◆ **TASK**
Below are records. Transcribe exactly the lines from the one that contains "Task: Go to next recommendation page arrow" through the last line, leaving any pictures out.

◆ **DATA**
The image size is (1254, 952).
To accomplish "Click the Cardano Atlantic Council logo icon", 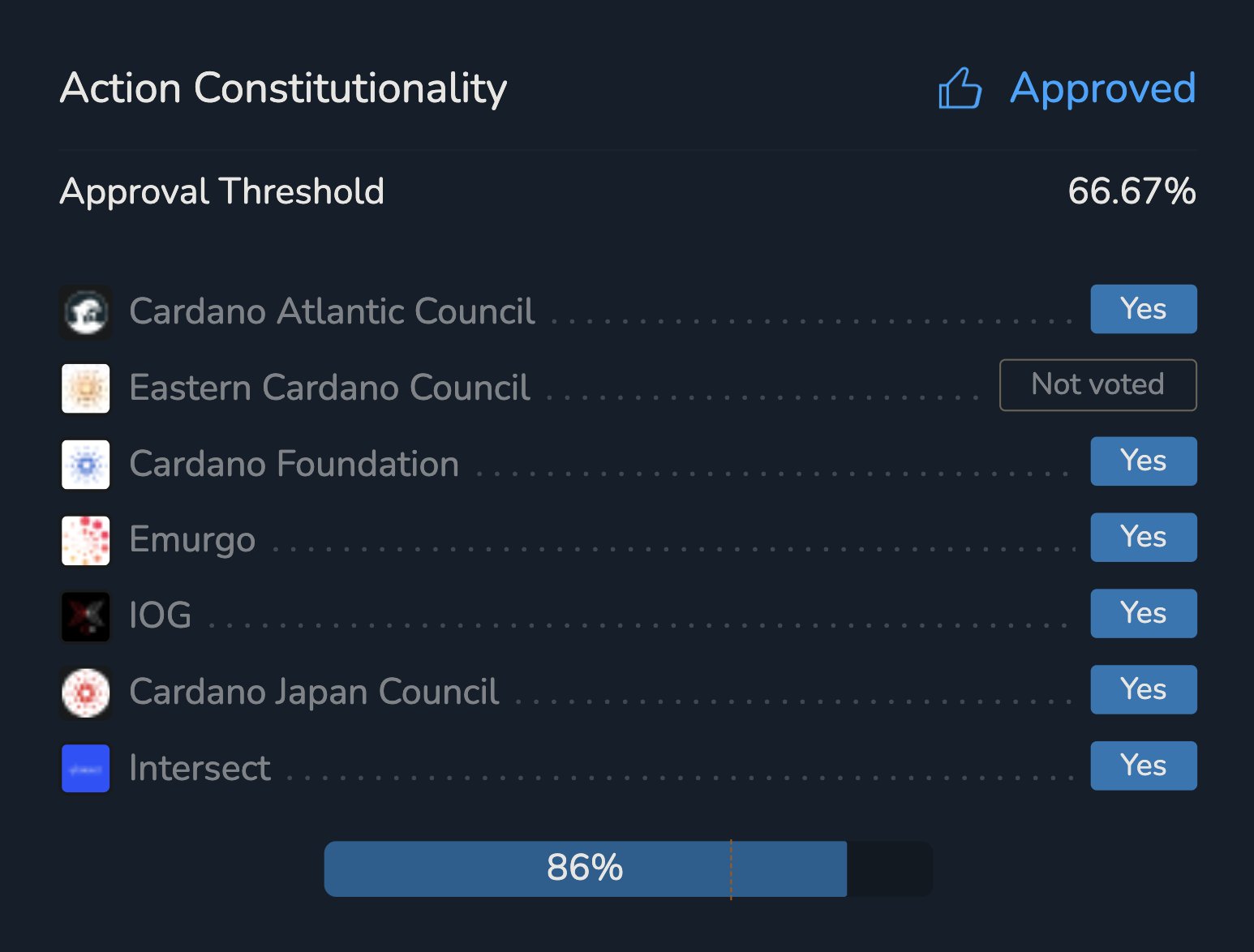I will tap(85, 311).
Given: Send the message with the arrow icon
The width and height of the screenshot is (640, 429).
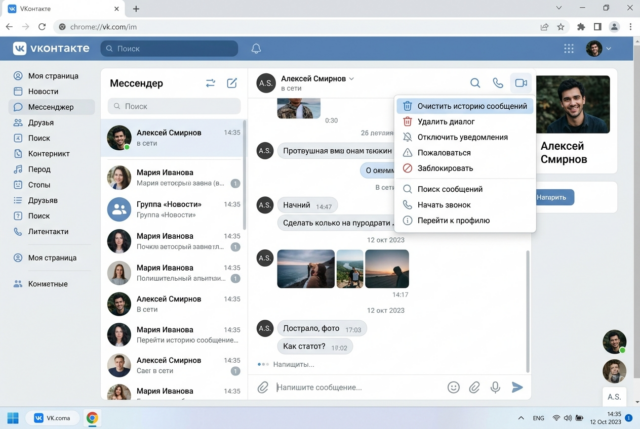Looking at the screenshot, I should (x=517, y=387).
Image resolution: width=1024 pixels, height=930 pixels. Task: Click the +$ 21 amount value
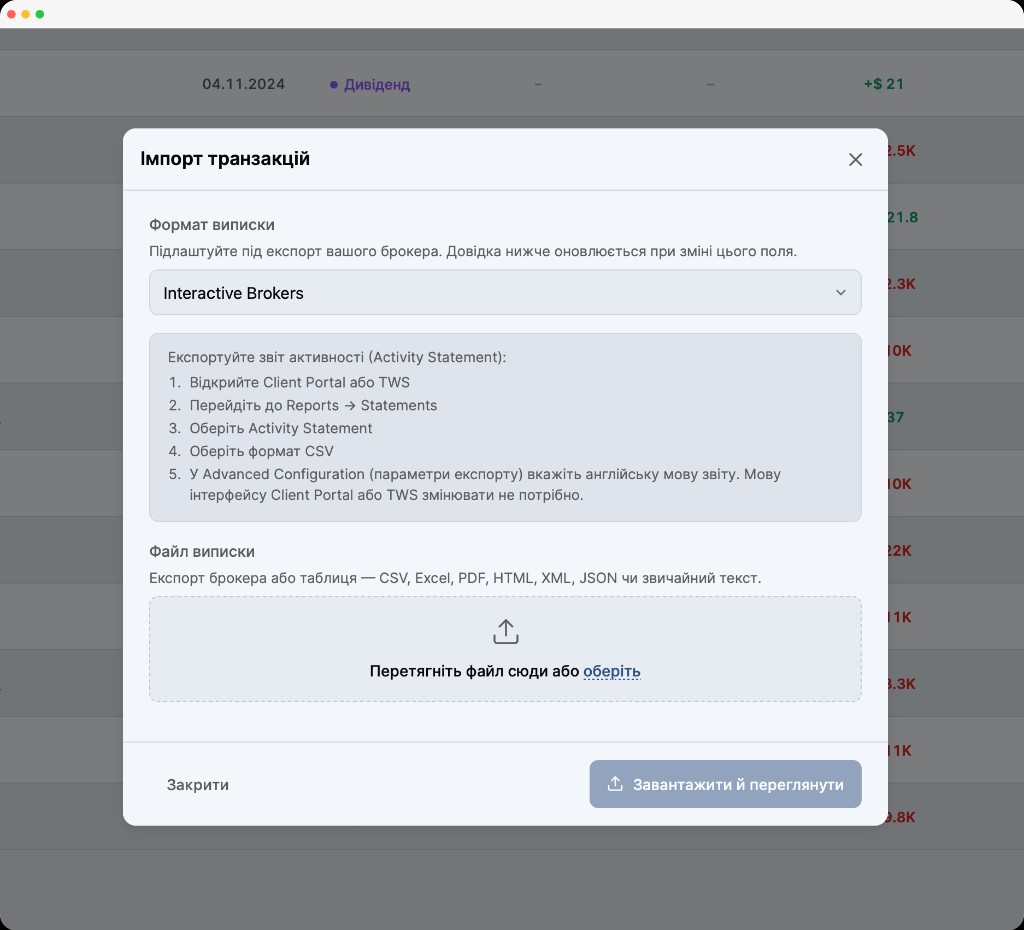pos(884,84)

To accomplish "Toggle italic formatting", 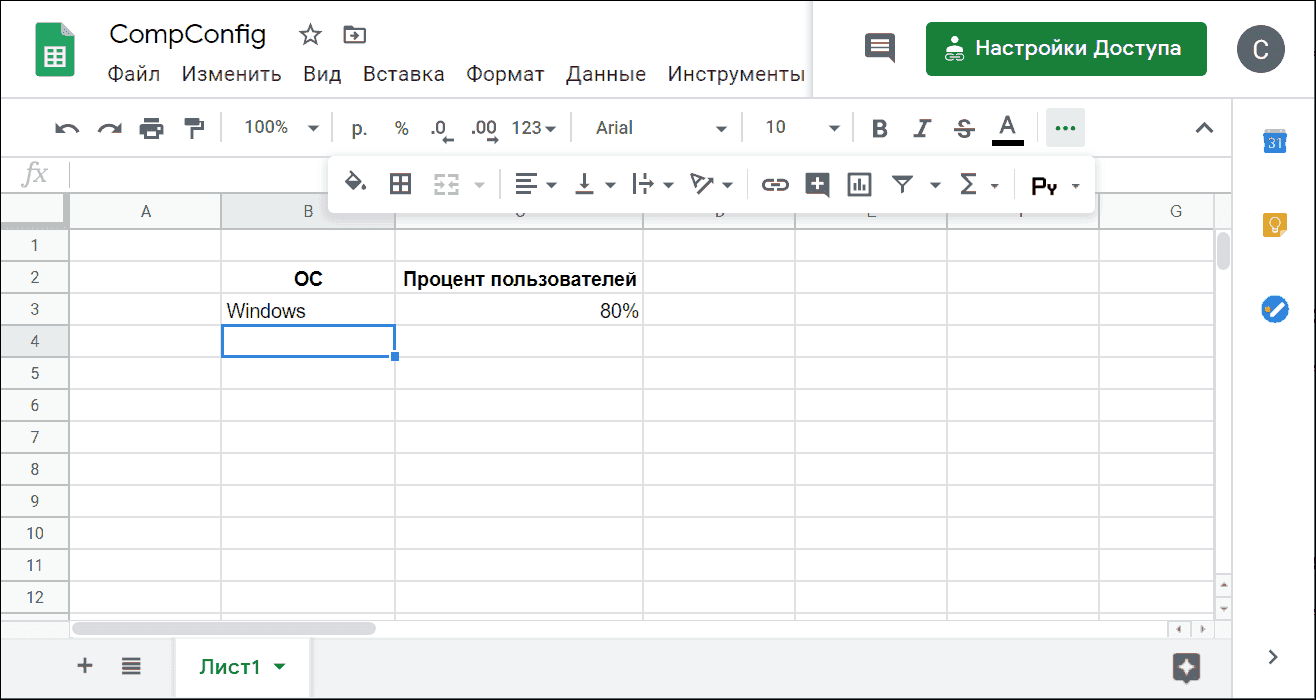I will [921, 127].
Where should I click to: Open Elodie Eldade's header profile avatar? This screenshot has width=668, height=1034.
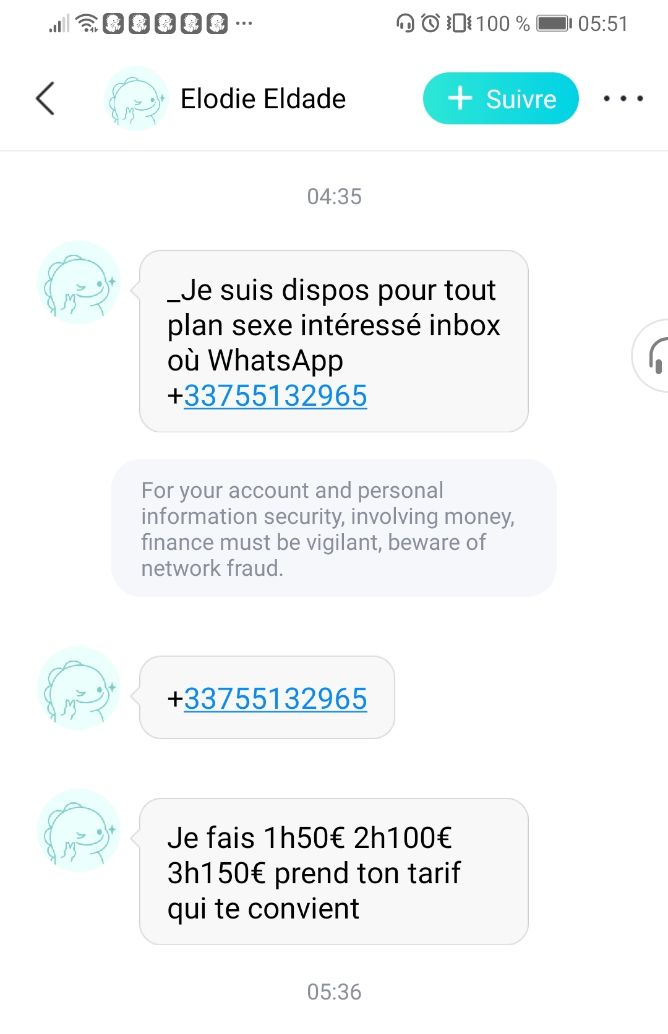[x=136, y=99]
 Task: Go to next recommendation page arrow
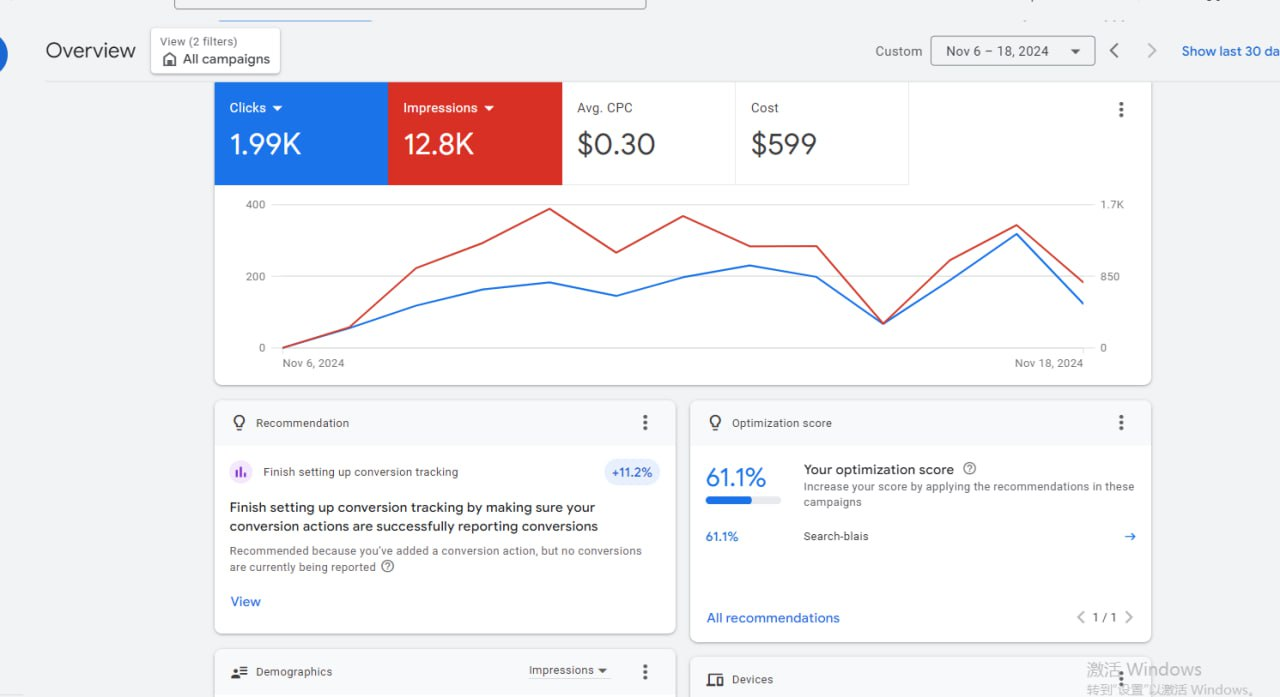click(1129, 617)
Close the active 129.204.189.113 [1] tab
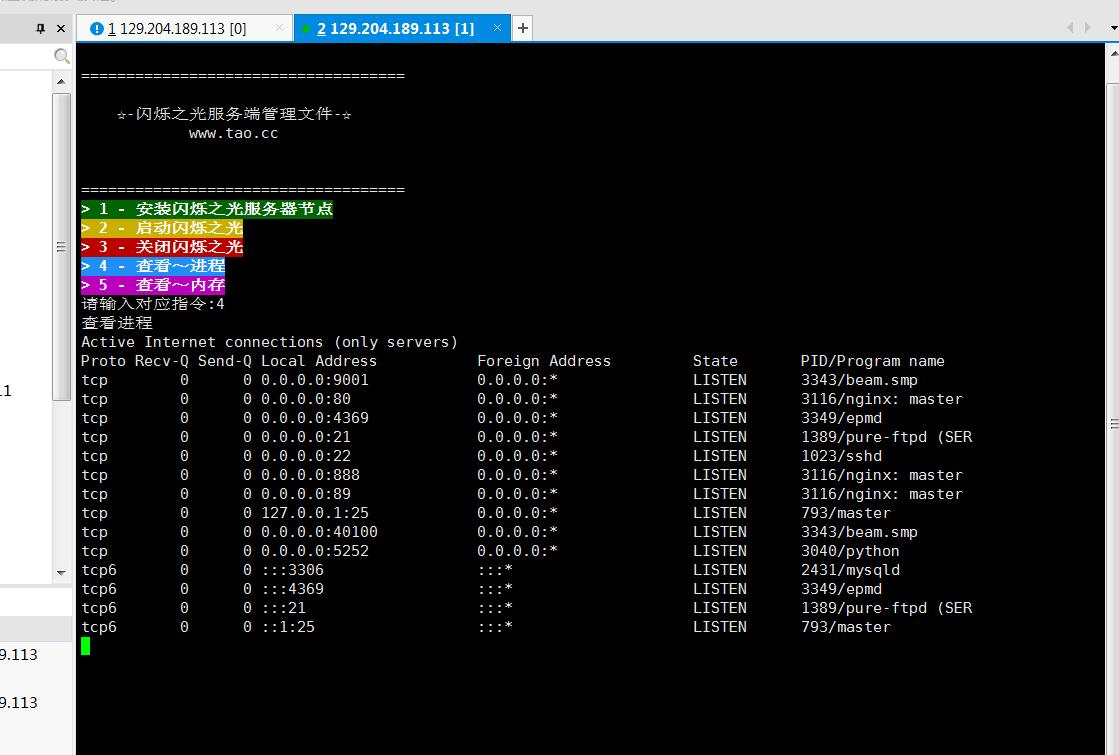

◆ **OUTPUT OF THE EXERCISE**
 Task: Go to next recommendation page arrow
click(1129, 617)
Close the active 129.204.189.113 [1] tab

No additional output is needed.